寮の創設者であるディーン卿、100年くらい前の人物ですが、宮廷医師筆頭だった方で、薬草学用の菜園を広く取ってくださったのですわ。
そして、その一角にはわたくしの栽培している薬草園がありますの。決して広くはありませんが、それでも薬草学は学年でもトップですからね、生徒の中では一番広くて良い場所を頂いていますのよ。
「……〈光〉」
夜闇の中、魔法で作られたか細い明かりが、わたくしの薬草園を浮かび上がらせますの。
『ここが、アレクサの場所ですか』
わたくしは頷きます。
今は冬、寒風吹きすさぶ寂しげな風情の庭の隅、並べられた植木鉢の1つを手に取ります。
鉢からは20cmほどの大きさの植物が、元気に緑の葉を茂らせていますの。
「勿忘草、あるいは“わたしを忘れないで”……(Myosotis or “Forget-me-not”……)”」
薬草学的には気管支系の薬として使われますから、わたくしも育てていますの。でも……。

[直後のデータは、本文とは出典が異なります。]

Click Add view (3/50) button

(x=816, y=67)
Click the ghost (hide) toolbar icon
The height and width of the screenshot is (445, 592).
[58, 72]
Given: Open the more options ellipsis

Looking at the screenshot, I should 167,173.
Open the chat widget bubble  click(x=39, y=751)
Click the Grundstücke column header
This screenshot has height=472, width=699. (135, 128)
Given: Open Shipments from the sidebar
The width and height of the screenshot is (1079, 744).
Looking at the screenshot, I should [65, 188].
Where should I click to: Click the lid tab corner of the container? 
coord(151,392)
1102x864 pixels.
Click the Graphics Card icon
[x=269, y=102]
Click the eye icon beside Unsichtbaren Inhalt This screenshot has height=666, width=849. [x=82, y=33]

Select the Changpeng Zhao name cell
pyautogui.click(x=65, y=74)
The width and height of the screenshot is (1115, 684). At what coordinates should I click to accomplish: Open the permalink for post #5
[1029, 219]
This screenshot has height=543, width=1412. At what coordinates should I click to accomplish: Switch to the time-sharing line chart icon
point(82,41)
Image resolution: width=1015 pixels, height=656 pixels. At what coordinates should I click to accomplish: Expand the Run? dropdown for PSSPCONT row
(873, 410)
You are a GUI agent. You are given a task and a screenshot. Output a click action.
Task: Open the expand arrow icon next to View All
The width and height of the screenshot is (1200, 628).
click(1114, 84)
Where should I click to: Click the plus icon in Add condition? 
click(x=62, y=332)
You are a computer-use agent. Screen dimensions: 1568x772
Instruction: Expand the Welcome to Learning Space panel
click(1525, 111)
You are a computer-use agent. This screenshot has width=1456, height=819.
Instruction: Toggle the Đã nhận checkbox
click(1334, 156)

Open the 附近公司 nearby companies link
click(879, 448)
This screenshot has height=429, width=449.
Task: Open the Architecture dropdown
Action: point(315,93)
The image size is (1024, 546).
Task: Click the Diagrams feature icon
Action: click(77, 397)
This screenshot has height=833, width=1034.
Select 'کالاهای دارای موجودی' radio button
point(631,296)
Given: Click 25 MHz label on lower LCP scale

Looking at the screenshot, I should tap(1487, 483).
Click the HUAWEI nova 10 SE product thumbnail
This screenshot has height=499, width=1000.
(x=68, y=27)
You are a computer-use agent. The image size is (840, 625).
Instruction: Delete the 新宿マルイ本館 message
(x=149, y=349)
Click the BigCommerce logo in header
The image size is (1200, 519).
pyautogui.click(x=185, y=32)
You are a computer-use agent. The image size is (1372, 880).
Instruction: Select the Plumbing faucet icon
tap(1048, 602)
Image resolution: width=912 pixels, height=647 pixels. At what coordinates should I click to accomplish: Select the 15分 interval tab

今わたくしが望むのはその名前、そして古代より伝わる呪術、花言葉。そう、“わたしを忘れないで”義兄様……。
めったに使わない術式なので、魔術の明かりと月明かりの中、魔導書をめくり、確認しつつ術式を唱えますの。
「〈栽培促進〉、〈豊穣〉」
鉢植えの勿忘草に1月分の生長を促しました。〈豊穣〉の術式からの養分を受け、目に見える速さで勿忘草の葉が育っていきますの。全体的に葉や茎が大きくなり、30cmくらいの高さまで育つと、蕾をつけ、花を咲かせます。
少し紫がかった青の、小さい花、中心は黄色くコントラストが鮮やかです。1つが咲くと、また次から次へと花を咲かせ、鉢植えには数十の青く可愛らしい花が咲き誇りました。
魔術の維持をそこで止めます。
わたくしは鉢植えを抱えて、キッチンへと戻りましたの。